[Opening Supplied material section]

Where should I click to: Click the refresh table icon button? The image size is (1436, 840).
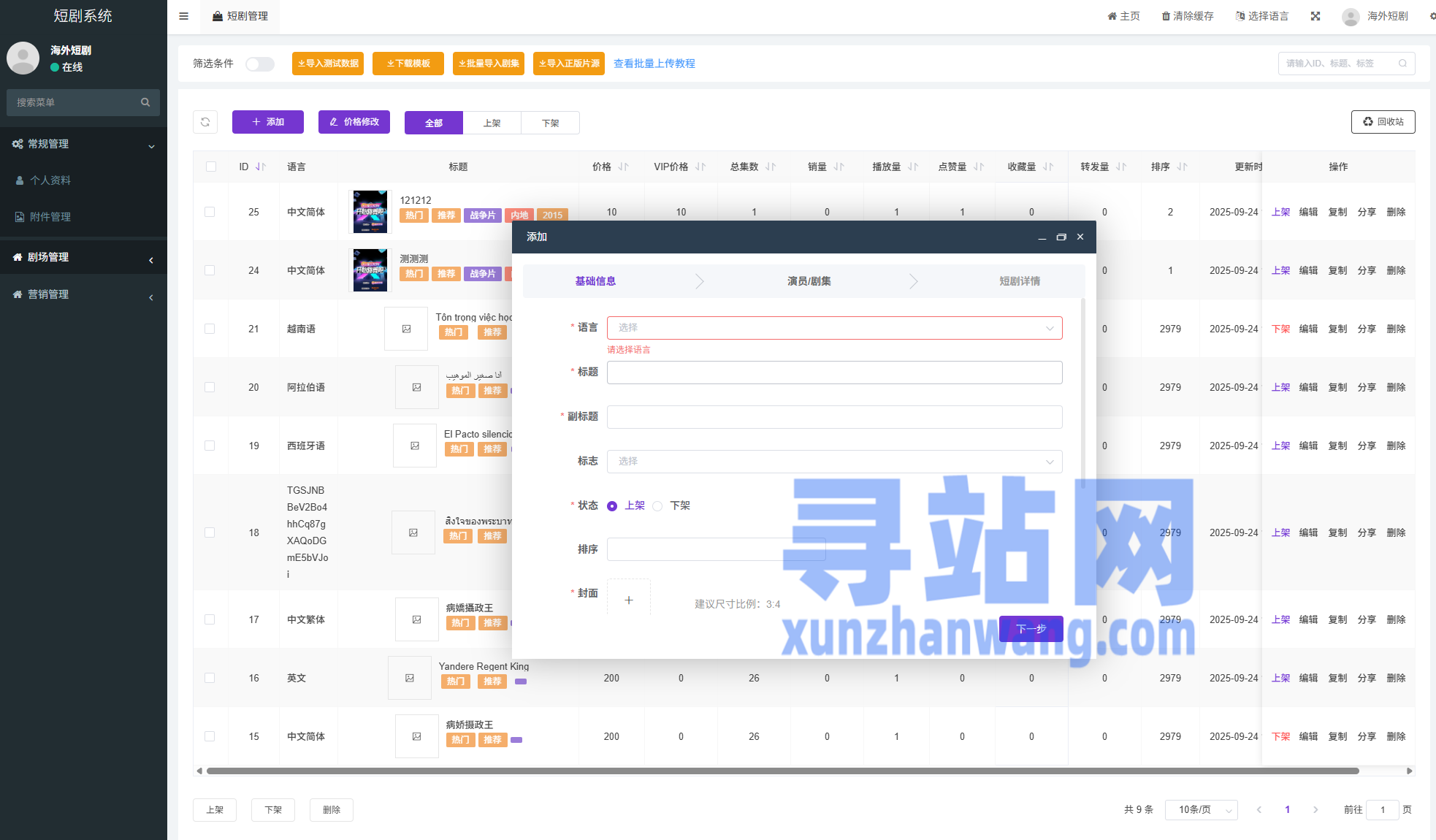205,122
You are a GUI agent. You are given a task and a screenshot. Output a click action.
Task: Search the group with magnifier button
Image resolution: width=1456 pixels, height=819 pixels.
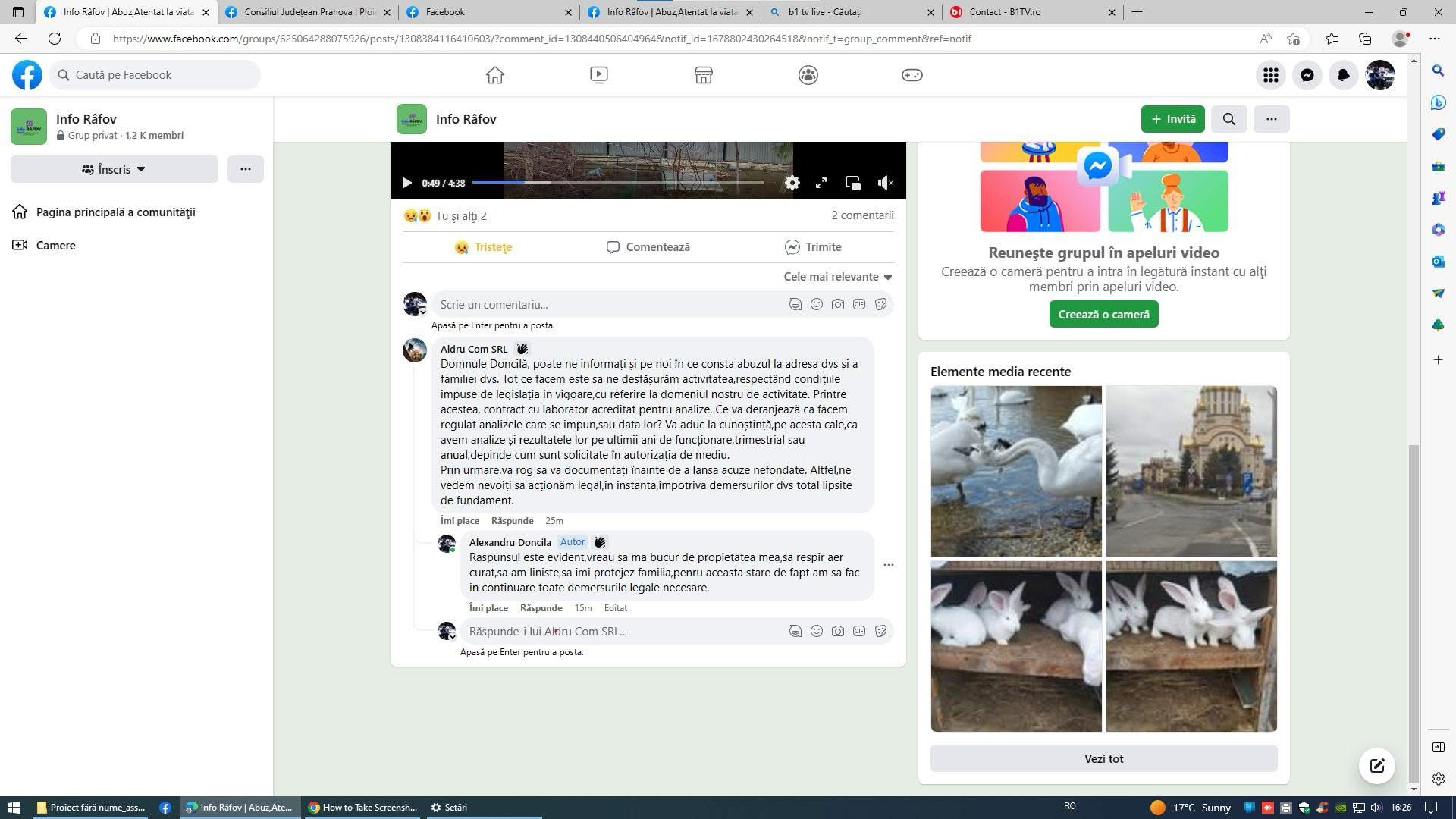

[Closing Supplied material section]

**Task to complete:** In the records above, find the line containing "You are a GUI", then write out exactly that line and every later one through the last, omitting pictures.

**Written response:**
You are a GUI agent. You are given a task and a screenshot. Output a click action.
Task: Search the group with magnifier button
Image resolution: width=1456 pixels, height=819 pixels.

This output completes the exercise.